■ DIRECTION 1:
In the passage on population aging in Asia, what share of the world's elderly population aged 65 and over did Asia account for in 2015?
■ DIRECTION 2:
Carry on writing the passage on population aging in Asia from the point where it stops.

In various parts of the world, population aging has been accompanied by the
rapid growth of elderly populations. In 2015, elderly persons aged 65 and over in
Asia accounted for 55% of the elderly population of the world as a whole, and this
proportion is projected to increase to more than 60% by 2050 (United Nations [UN]
2017). Moreover, the number of those aged 65 and over grew dramatically at 2.4%
per annum in the second half of the 20th century. The corresponding number for
the first half of the 21st century is even projected to increase to 2.6%. Furthermore,
in Asia the proportion of the elderly in the total population rose from 4% to 5.8%
over the period 1950–2000, and is expected to grow at an astonishing tempo in the
years to come and reach 17.8% by the middle of the 21st century (UN 2017).
In marked contrast, the proportion of Asia’s young persons aged 0–14 is
projected to continuously decline from its peak value of 41% in 1965 to 18% in
2050. Although the actual number of young people more than doubled in the latter
half of the 20th century, it is now expected to decrease—from 1.13 billion in 2000
to 0.95 billion in 2050—at an annual rate of 0.4%.
As far as Asia’s working-age population (those aged 15–64) is concerned, it
is expected to expand more than 4 times from 1950 to 2050, while its proportion in
the total population is anticipated to fluctuate between 56% and 68% over the same
period. However, the age composition of the productive population is projected
to undergo a substantial transformation over the period in question. During the
period 1950–1990, for example, the proportion of those aged 15–24 in Asia’s total
population oscillated between 17% and 20%. After having recorded a peak of 20%
in 1990, the proportion has been and will continue to be on a downward trend,
diminishing to 13% by 2050.

Raw records:
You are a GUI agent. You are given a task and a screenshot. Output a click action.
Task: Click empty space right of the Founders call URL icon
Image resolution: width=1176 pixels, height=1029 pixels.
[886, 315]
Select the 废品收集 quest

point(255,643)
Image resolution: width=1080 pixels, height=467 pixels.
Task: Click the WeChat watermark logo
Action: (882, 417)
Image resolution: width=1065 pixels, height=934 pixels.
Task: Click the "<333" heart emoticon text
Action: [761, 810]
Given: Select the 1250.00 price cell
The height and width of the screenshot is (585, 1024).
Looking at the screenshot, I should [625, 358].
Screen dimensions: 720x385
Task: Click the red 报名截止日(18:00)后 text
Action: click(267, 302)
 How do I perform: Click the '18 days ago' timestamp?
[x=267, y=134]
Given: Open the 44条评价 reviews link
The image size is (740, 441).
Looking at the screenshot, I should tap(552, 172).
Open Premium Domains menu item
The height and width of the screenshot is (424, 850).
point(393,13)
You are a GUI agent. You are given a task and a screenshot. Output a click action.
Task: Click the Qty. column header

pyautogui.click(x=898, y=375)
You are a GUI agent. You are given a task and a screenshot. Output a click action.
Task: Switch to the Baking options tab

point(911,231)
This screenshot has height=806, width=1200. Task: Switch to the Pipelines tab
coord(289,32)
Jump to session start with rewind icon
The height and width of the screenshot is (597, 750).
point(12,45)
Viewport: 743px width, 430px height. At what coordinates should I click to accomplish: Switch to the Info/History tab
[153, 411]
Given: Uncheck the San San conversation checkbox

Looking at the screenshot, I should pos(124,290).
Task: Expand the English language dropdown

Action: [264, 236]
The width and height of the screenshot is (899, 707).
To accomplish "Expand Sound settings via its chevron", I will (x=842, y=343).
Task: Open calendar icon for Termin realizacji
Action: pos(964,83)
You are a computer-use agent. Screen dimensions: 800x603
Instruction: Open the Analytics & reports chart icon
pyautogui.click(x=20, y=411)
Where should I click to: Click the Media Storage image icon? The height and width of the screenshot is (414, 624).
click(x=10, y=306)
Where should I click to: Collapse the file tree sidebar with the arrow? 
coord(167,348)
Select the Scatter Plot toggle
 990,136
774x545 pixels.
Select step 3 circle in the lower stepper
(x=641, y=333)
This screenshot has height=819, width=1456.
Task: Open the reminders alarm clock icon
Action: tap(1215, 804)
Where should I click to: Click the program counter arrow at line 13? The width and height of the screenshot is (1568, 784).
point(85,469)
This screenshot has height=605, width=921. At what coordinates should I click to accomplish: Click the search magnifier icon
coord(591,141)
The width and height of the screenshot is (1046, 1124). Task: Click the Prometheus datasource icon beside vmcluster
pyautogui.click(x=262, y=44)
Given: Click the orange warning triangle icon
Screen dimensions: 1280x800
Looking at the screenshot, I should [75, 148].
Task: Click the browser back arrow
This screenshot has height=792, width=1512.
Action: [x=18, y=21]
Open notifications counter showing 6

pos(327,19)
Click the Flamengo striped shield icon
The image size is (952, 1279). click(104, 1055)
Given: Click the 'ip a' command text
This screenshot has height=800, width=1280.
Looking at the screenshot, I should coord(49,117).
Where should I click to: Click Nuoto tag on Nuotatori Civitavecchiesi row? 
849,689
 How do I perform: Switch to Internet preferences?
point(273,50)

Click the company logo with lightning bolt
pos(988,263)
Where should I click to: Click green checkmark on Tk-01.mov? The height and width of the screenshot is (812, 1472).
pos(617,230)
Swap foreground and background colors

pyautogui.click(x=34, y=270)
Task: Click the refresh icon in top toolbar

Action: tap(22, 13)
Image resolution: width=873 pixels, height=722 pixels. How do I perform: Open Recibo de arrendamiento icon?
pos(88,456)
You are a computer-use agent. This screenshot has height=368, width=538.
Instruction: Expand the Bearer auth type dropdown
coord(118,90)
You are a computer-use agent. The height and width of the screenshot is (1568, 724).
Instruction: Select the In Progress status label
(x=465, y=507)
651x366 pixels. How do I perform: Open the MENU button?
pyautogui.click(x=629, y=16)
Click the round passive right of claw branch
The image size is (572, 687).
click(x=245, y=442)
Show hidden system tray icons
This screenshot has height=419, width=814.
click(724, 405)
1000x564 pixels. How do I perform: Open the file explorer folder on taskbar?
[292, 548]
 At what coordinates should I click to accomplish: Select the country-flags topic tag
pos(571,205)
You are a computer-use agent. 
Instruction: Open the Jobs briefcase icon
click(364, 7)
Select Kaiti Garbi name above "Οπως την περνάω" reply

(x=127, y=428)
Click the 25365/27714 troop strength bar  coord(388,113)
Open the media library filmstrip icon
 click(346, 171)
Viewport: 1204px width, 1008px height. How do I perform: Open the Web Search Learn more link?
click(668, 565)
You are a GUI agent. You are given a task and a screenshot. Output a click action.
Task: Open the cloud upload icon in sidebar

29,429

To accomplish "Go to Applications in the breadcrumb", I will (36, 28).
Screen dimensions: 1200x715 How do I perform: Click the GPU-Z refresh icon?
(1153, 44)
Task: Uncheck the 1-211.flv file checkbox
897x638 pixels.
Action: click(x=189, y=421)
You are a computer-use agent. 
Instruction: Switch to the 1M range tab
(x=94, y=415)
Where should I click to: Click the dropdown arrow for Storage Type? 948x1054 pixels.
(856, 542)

■ EXERCISE OUTPUT 1:
55%

■ EXERCISE OUTPUT 2:
More importantly, within Asia, there have been considerable intereconomy
differences in the level and speed of population aging (Fu and Hughes 2009; Park,
Lee, and Mason 2012). In a number of Asian economies, unprecedented changes
in age structure have occurred or are under way. In some of these economies, the
rise in old-age dependency has created myriad formidable policy challenges, the
response to which is likely to seriously influence their economic growth, poverty,
intergenerational equity, and social welfare for decades to come. In other economies
of Asia, the child dependency ratio has been falling rapidly, generating an important
demographic bonus, and facilitating faster economic growth.
To analyze the impact of age structural shifts on numerous socioeconomic
aspects, conventional demographic indicators such as the total dependency ratio
are commonly employed (Komine and Kabe 2009, Cheung et al. 2004, Golini
2004). These widely used indicators are exclusively based on chronological age
distributions in which each individual is equally counted as one regardless of age.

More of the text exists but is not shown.